Work order: From the entries below, return only the lines starting at the one that contains "CLEARANCE SALE (85, 2241)" and ending at the one that contains "Contact us (257, 2132)", exactly as they stand.

Dataset excerpts:
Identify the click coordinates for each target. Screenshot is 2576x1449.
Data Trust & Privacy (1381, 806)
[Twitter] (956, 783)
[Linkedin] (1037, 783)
--
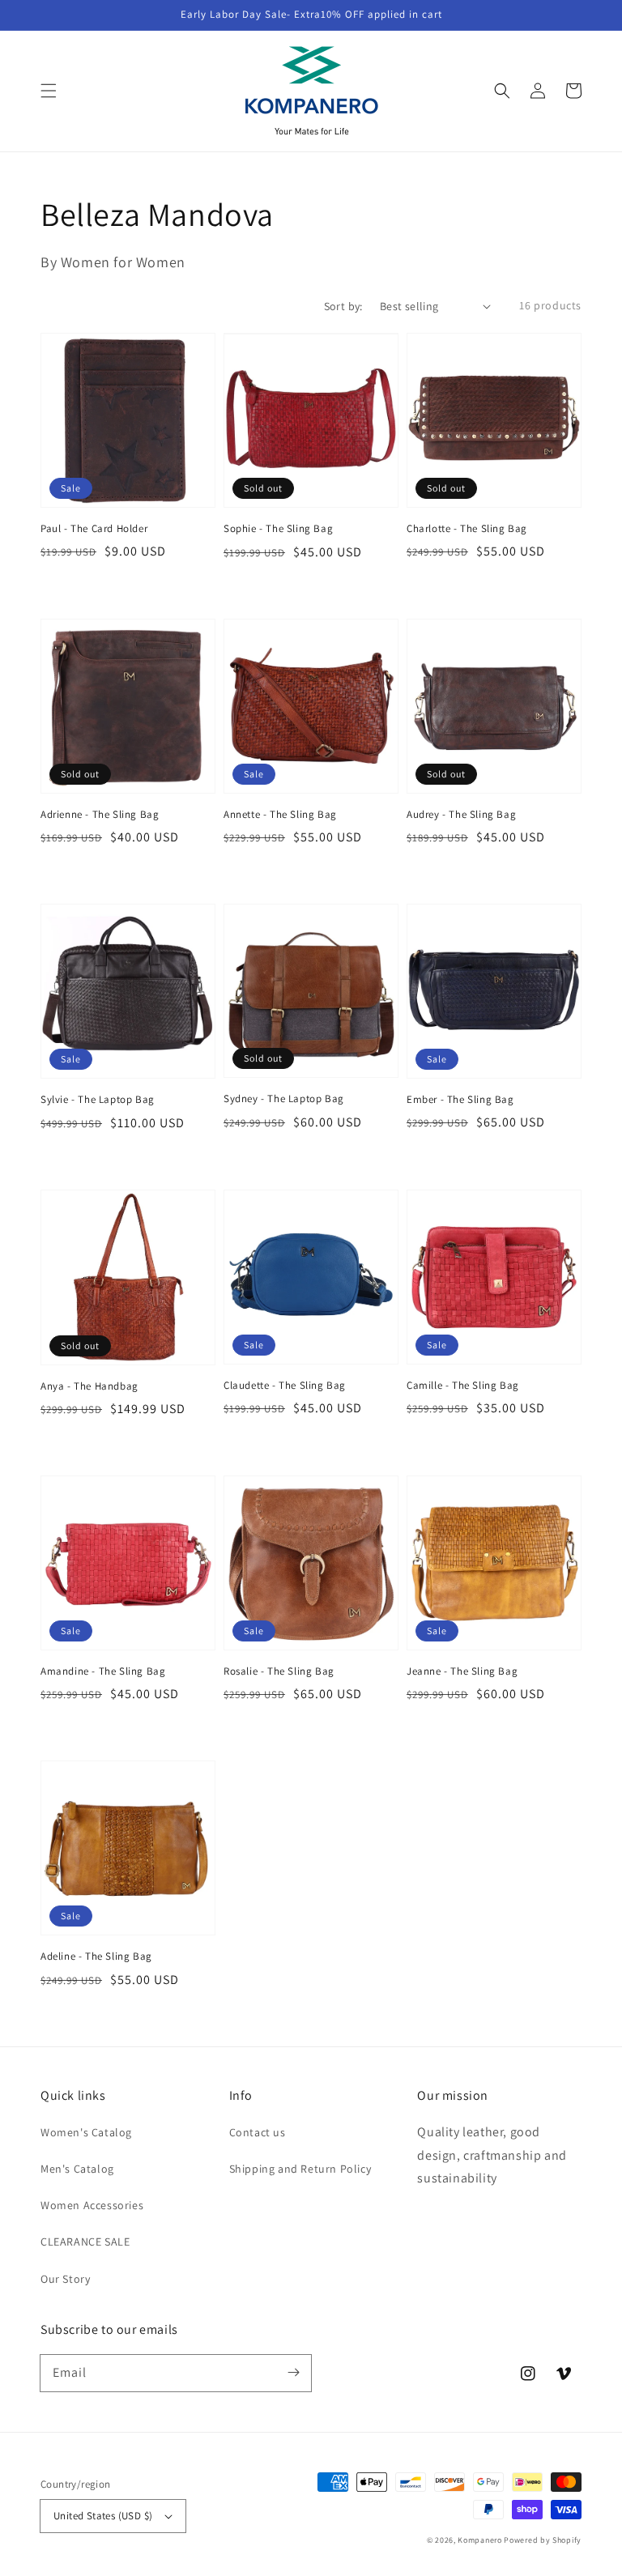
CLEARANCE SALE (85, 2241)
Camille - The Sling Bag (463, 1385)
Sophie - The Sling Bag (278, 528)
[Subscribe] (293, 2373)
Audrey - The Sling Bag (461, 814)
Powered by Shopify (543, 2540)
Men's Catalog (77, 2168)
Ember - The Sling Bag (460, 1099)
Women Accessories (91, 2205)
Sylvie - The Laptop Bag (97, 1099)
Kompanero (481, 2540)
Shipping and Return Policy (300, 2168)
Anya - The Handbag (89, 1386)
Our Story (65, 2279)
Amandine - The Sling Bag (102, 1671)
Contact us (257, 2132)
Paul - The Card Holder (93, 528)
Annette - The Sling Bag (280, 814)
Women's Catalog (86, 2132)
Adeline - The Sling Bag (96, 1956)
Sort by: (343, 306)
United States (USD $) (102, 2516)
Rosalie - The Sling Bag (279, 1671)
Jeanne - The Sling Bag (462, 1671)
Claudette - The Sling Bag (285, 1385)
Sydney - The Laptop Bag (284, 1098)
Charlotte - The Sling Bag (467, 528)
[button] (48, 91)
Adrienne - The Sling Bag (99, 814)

Answer box:
CLEARANCE SALE (85, 2241)
Camille - The Sling Bag (463, 1385)
Sophie - The Sling Bag (278, 528)
[Subscribe] (293, 2373)
Audrey - The Sling Bag (461, 814)
Powered by Shopify (543, 2540)
Men's Catalog (77, 2168)
Ember - The Sling Bag (460, 1099)
Women Accessories (91, 2205)
Sylvie - The Laptop Bag (97, 1099)
Kompanero (481, 2540)
Shipping and Return Policy (300, 2168)
Anya - The Handbag (89, 1386)
Our Story (65, 2279)
Amandine - The Sling Bag (102, 1671)
Contact us (257, 2132)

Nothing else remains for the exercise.